El rencor social le impidió pensar con equidistancia precisamente aquel día en el que todos los inquilinos a los que recibía en el ascensor le deseaban lo mejor: “Feliz Navidad, Charlie”. Su respuesta era invariable: él no celebraba la Navidad “porque era una época triste para los pobres”. Una fórmula que negaba con descortesía la benevolencia ajena y la reciprocidad de la felicitación. Sin embargo, algunos inquilinos le hicieron partícipe de sus cenas y bebidas y le colmaron de regalos para los hijos que Charlie, mintiendo, decía tener. El día de Navidad acabó mal para él.

A su vuelta a la pensión entregó a la patrona que tenía dos hijos todos los regalos, aunque aquella buena mujer ya los había recibido de otros benefactores. Confusa por aquella avalancha decidió compartirlos con “esa pobre gente de Hudson Street”, como si ella no lo fuera también. Su benevolencia convertía en ridícula la reacción de Charlie: ¿por qué habría de rechazar que la gente le deseara el bien? ¿por qué no desearles lo mismo? “Un aura beatífica iluminó la cara de la casera cuando advirtió que podía dar, podía ser heraldo de alegría, mano salvadora en un caso de mayor necesidad que el suyo y se dejó invadir primero por el amor, luego por la caridad y finalmente por una sensación de poder”, concluyendo –como los inquilinos dispendiosos– que estamos obligados mutuamente a una benevolencia un solo y único día. La mayor felicidad conocida es la de los infelices y lo sabía bien Dickens.
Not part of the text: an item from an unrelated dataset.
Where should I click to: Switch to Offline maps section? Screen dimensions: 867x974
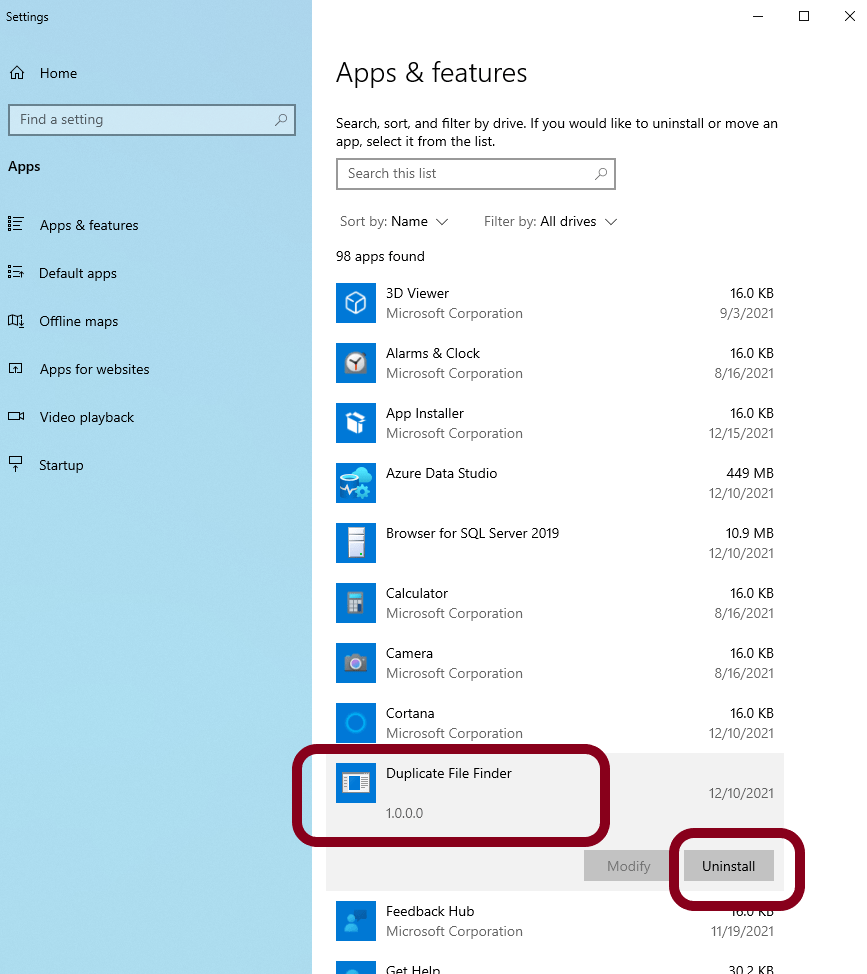point(78,321)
Así pues, el antídoto contra el tópico es un regalo. Todos se regalan, todos sonríen, todos se quieren, todos se abrazan, todos son parabienes, todos se desean lo mejor, excepto aquellos que por motivos diversos son víctimas de una inconsistente depresión. Para sortearla, a partir del otoño comienza la agitación comercial, “la campaña navideña”, y el éxtasis consumista adornado por unas luces que no simbolizan nada.
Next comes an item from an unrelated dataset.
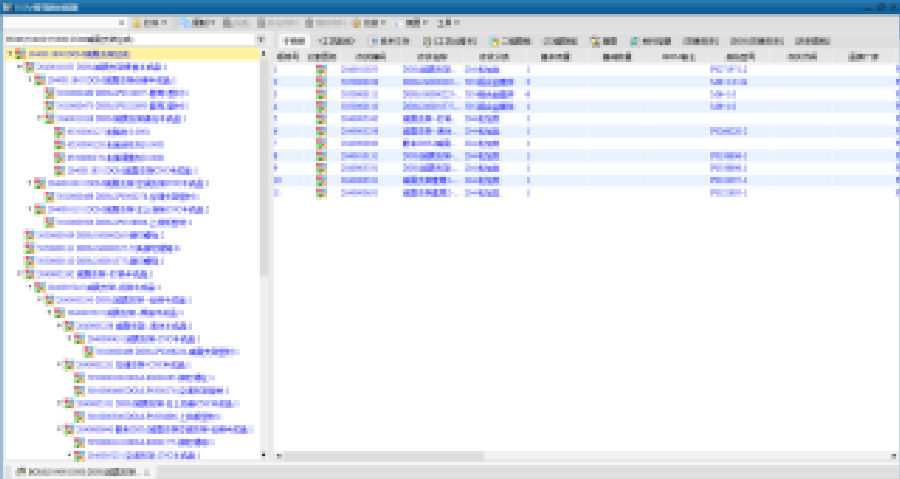
Task: Open the dropdown beside the tree filter field
Action: pos(261,40)
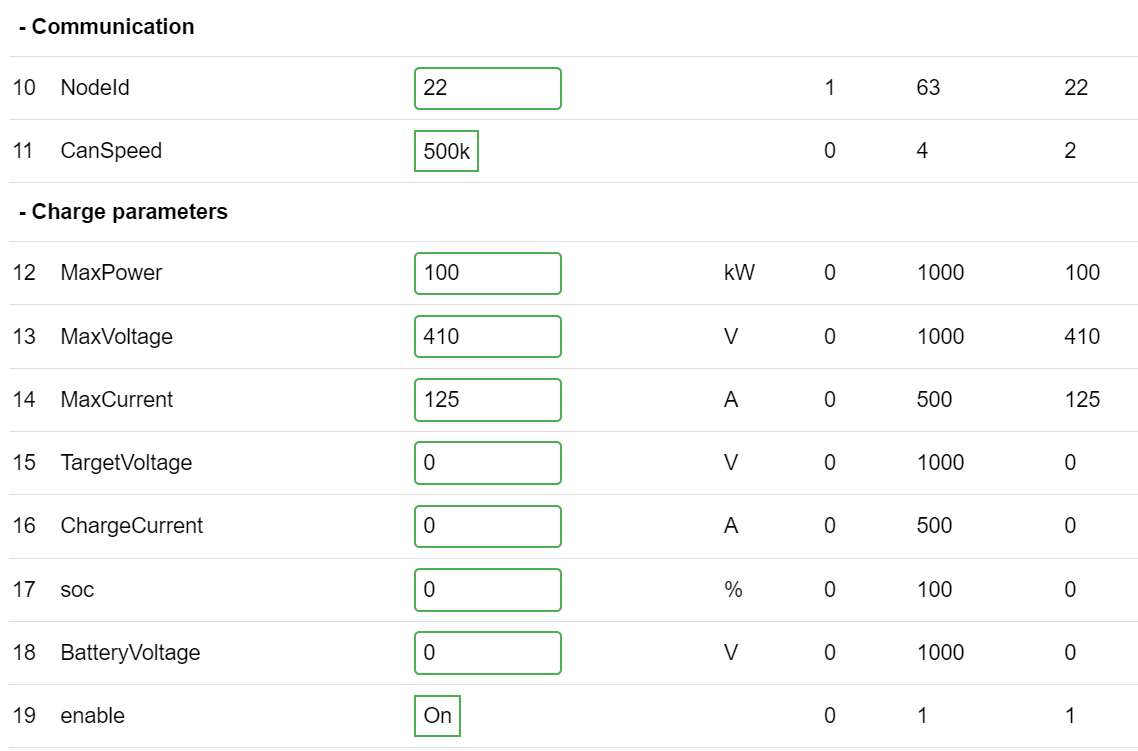Select the TargetVoltage parameter name
This screenshot has width=1138, height=751.
pyautogui.click(x=126, y=462)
La fiesta, que conmemora el nacimiento de quien fue anunciado por un ángel, ha quedado recluida a la intimidad de los hogares de los cristianos que todavía creen en él. La figura de un Niño ha sido hábilmente sustituida por la de un árbol artificial y un anciano de barbas blancas reinvención de una multinacional. La desacralización, la descristianización y el materialismo, emblemas del siglo XXI, han conseguido que la Navidad haya sido reducida a un impulso de benevolencia que como tal es ocasional y puede ser practicada por un santo o por un tirano. La caridad es, sin embargo, un amor incondicional y permanente a los demás, una virtud superior; y Cristo al nacer para morir por todos es el modelo de caridad perfecta. Lo que celebramos es que Cristo naciera y nos concediera una esperanza y por eso nos felicitamos mutuamente en estas fechas. Feliz Navidad, lector amigo.